There I saw a thin, small-boned, white-haired man. He was at that moment selling a birdcage to a woman.

I waited around until he was by himself and then I asked him if he knew Vicente Medrano. He looked at me without answering.

“What do you want with that Vicente Medrano?” he finally said.

I told him I had come to pay him a visit on behalf of his friend, and gave him don Juan’s name. The old man looked at me for an instant and then he said he was Vicente Medrano and was at my service. He asked me to sit down. He seemed to be pleased, very relaxed, and genuinely friendly. I told him about my friendship with don Juan, I felt that there was an immediate bond of sympathy between us. He told me he had known don Juan since they were in their twenties. Don Vicente had only words of praise for don Juan. Toward the end of our conversation he said in a vibrant tone: “Juan is a true man of knowledge. I myself have dwelled only briefly with plant powers. I was always interested in their curative properties; I have even collected botany books, which I sold only recently.”

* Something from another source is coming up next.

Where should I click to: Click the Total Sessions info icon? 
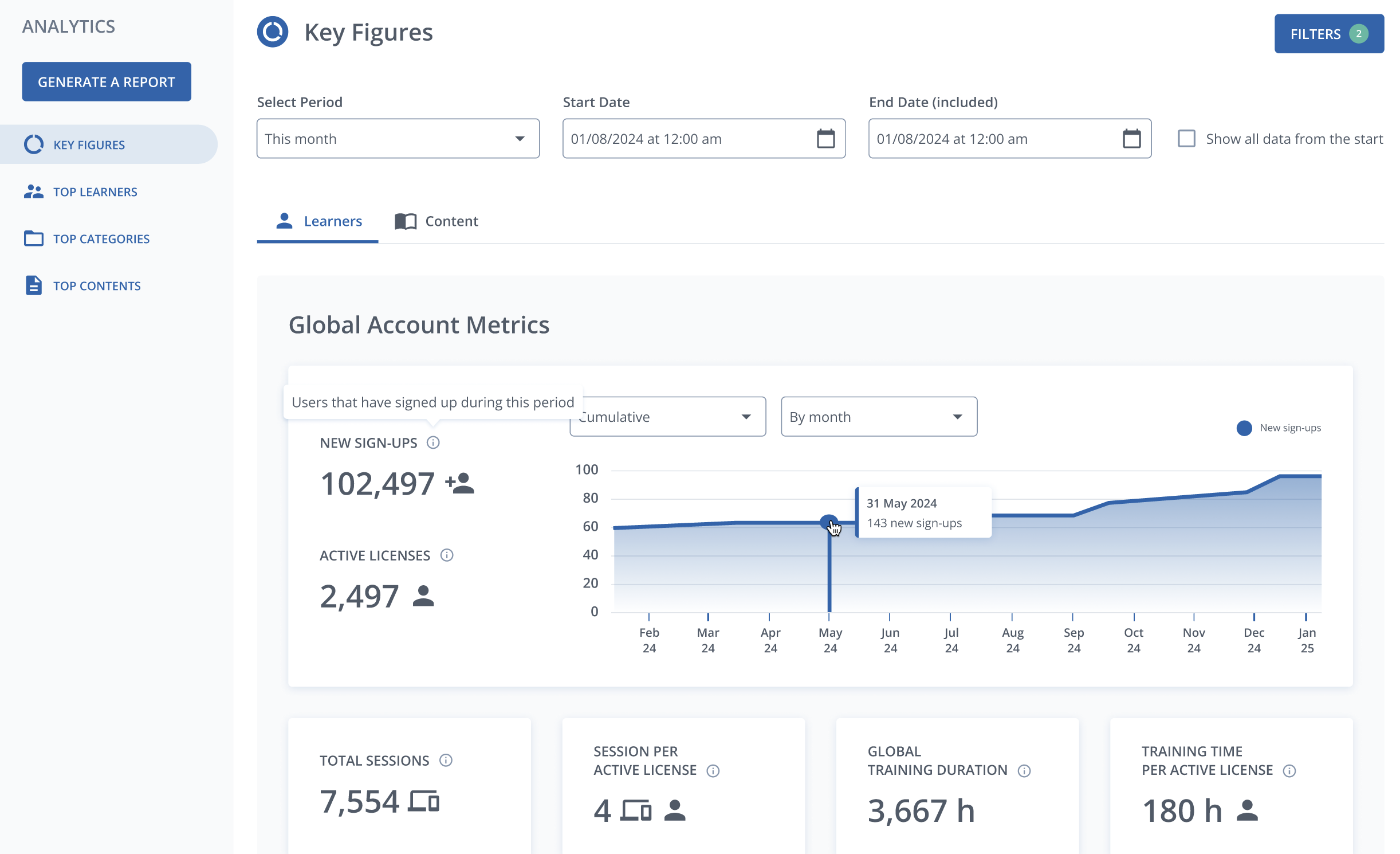click(446, 760)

He remained silent for a moment; he rubbed his chin a couple of times. He seemed to be searching for a proper word.

“You may say that I am only a man of lyric knowledge,” he said. “I’m not like Juan, my Indian brother.”

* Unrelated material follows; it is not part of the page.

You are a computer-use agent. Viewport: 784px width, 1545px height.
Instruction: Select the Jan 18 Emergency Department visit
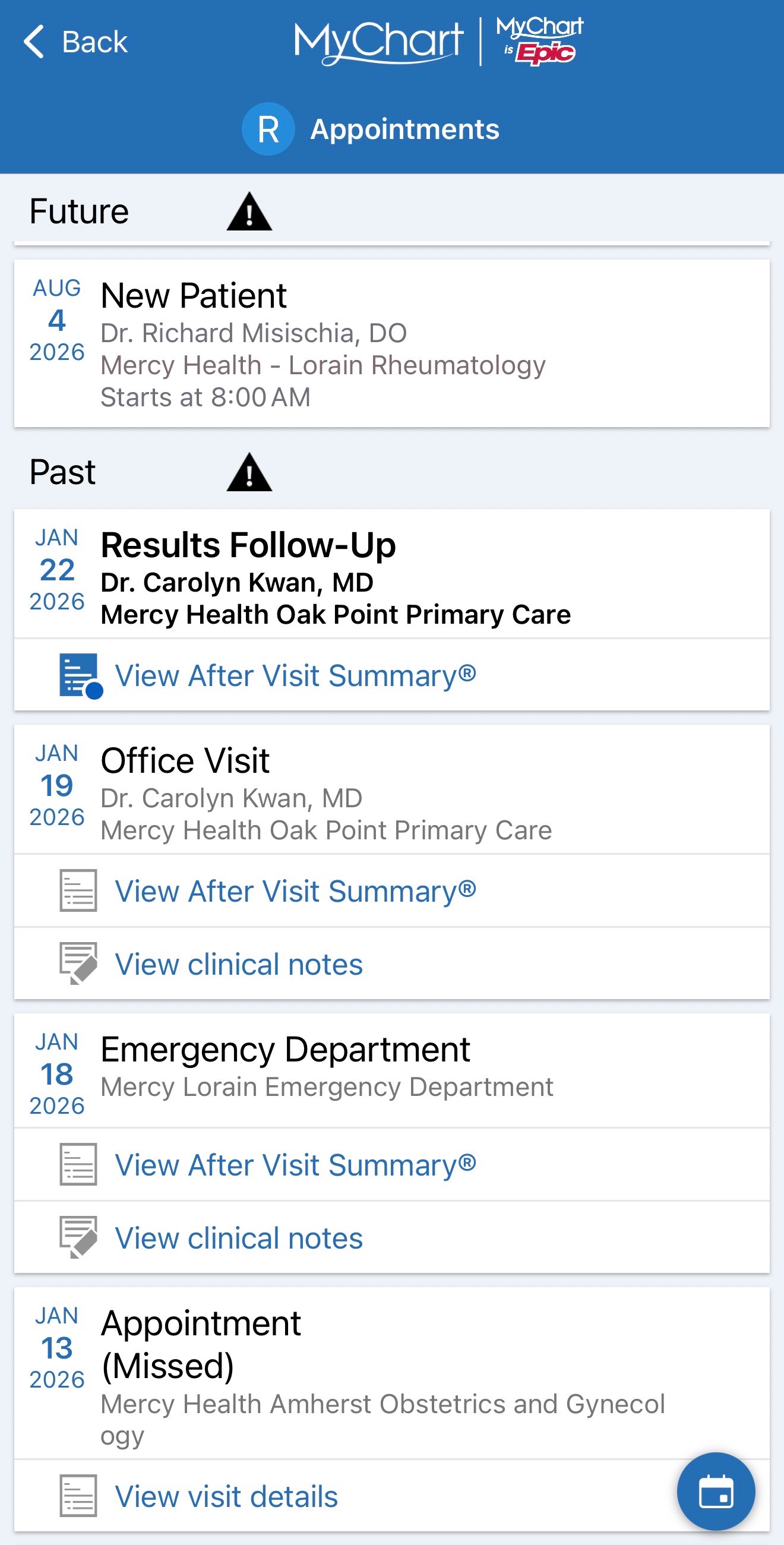[x=391, y=1070]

Don Vicente was silent again for another moment. His eyes were glassy and were staring at the floor by my left side.

Then he turned to me and said almost in a whisper, “Oh, how high soars my Indian brother!”

Don Vicente got up. It seemed that our conversation was finished.

If anyone else had made a statement about an Indian brother I would have taken it for a cheap cliché. Don Vicente’s tone, however, was so sincere and his eyes were so clear that he enraptured me with the image of his Indian brother soaring so high. And I believed he meant what he had said.

“Lyric knowledge, my eye!” don Juan exclaimed after I had recounted the whole story. “Vicente is a brujo. Why did you go to see him?”

I reminded him that he himself had asked me to visit don Vicente,

“That’s absurd!” he exclaimed dramatically. “I said to you, some day, when you know how to see, you should pay a visit to my friend Vicente; that’s what I said. Apparently you were not listening.”

I argued that I could find no harm in having met don Vicente, that I was charmed by his manners and his kindness.

Don Juan shook his head from side to side and in a half-kidding tone expressed his bewilderment at what he called my “baffling good luck,” He said that my visiting don Vicente was like walking into a lion’s den armed with a twig. Don Juan seemed to be agitated, yet I could not see any reason for his concern. Don Vicente was a beautiful man. He seemed so frail; his strangely haunting eyes made him look almost ethereal. I asked don Juan how a beautiful person like that could be dangerous.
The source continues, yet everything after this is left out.